‘The Absolute Book’ is a contemporary portal fantasy novel of epic scope, drawing in influences from Norse mythology, the Fae, and tales of forbidden books and burning libraries. However, it’s also very much literary fiction, written in a style reminiscent of Dickens and other classics. The combination will work for some readers, but unfortunately I found the fantasy elements unoriginal and the literary elements tedious, labouring too much on tangents and unnecessary description and never allowing the reader to connect to the characters. I suspect this is a book for literary fiction readers who wish to dabble in fantasy rather than established fans of the fantasy genre.
Seeking revenge for her sister’s death, Taryn Cornick – the spoilt daughter of a well-known actor and pampered wife of a wealthy husband – allows a man called the Muleskinner to murder the supposed killer. Her actions draw the attention of DI Jacob Berger – but they also come to the attention of those far more otherwordly. For her family’s library has been hiding a secret, and those in a realm very far away now see Taryn as key to finding it. Thus begins a quest that will span the breadth of the Earth, and several other words as well, to find the secret – and perhaps save all the realms in the process.
There’s very little to say about either Taryn or Jacob, despite them being the protagonists. Knox doesn’t focus on her characters as more than plot devices. Taryn is a spoilt, wealthy woman who’s experienced a great deal of grief – the loss of her beloved sister, and the subsequent decline and loss of her mother. However, it’s hard to feel sorry for her given how insubstantial and selfish she is. She has no clear motivations or drive, no wishes in life. She publishes a book, and seems to have knowledge and passion on the subject, yet has little to no interest in her own life. It’s possible she’s intended to portray someone with severe depression, but she’s so underdeveloped as a character it becomes almost impossible to tell.

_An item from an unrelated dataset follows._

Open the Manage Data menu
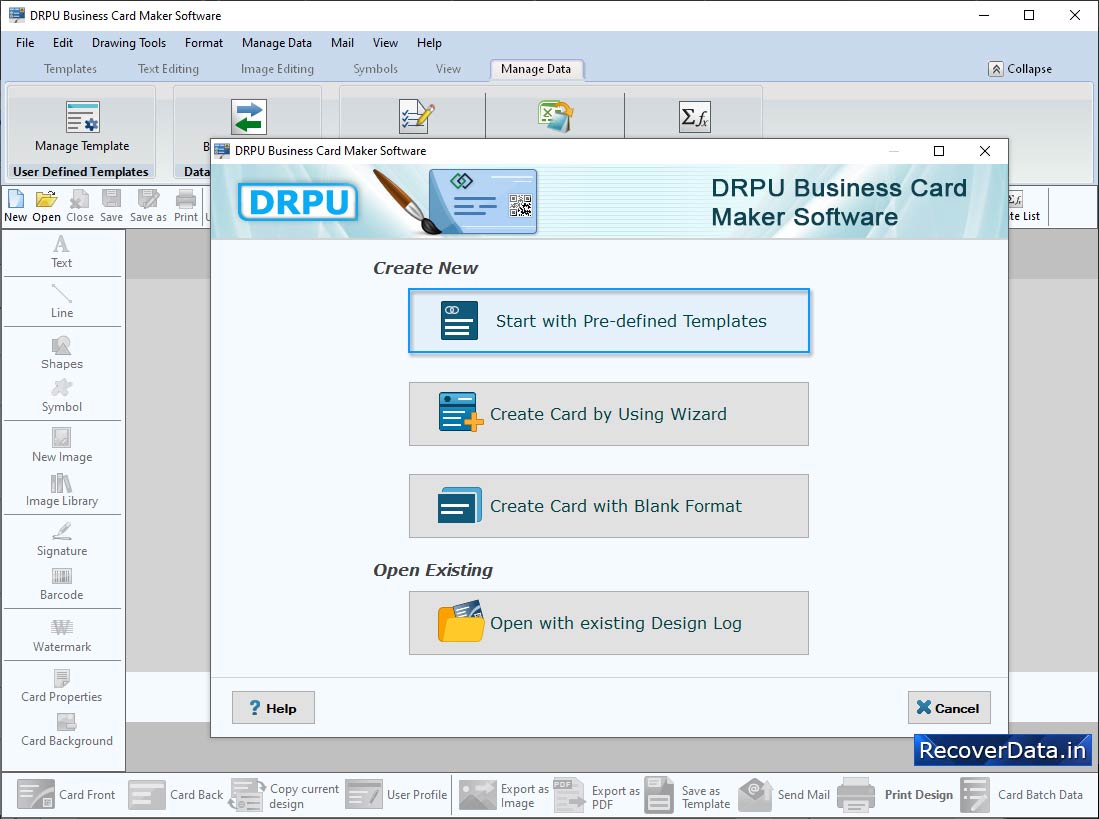The width and height of the screenshot is (1099, 819). 276,43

Jacob, a police detective who becomes unhealthily invested in both the case against Taryn and Taryn herself, is equally insubstantial. His life before Taryn is never shown – he simply appears, and his life becomes her bizarre story. Once again, he has no motivations – he claims he wants to solve the case, yet shows little interest in pursuing it once the answers become apparent. Almost nothing about the plot would change if he wasn’t in the book at all, which shows how flimsy he is as a character.
The plot is very standard fantasy quest fare – a missing, very powerful, world-changing object must be found to save the worlds. Similarly,world-hopping, with secret passages to worlds beyond Earth, is well-trodden ground in fantasy because it’s a device with huge creative potential. The world Knox creates is intriguing – the inhabitants have very different morals and politics to humans, with the ethics of how they dip in and out of human lives and history mused on in an engaging way – but overall it’s underutilised. Powers are introduced only to be very mentioned again, and ethical dilemmas discussed only to be summarily brushed over and never dealt with again. There are glimmers of brilliance, but none of them come to fruition.
My biggest issue, however, is with the writing. Knox favours writing filled with lavish descriptions and constant tangents, almost like a stream of consciousness. Passages which start as serious conversations meander off into observations on the weather, characters outfits, memories of the past, random and entirely unrelated facts. It’s difficult to keep track of what’s actually happening as there are constant diversions, most of which are entirely irrelevant. The novel could tell the same story with a fifth of the words, leaving some room for developing characterisation and narrative tension. Some people will likely appreciate the wealth of descriptions, but whilst I enjoy descriptions that create atmosphere, I’m less fond of unneccessarily long novels that lack purpose.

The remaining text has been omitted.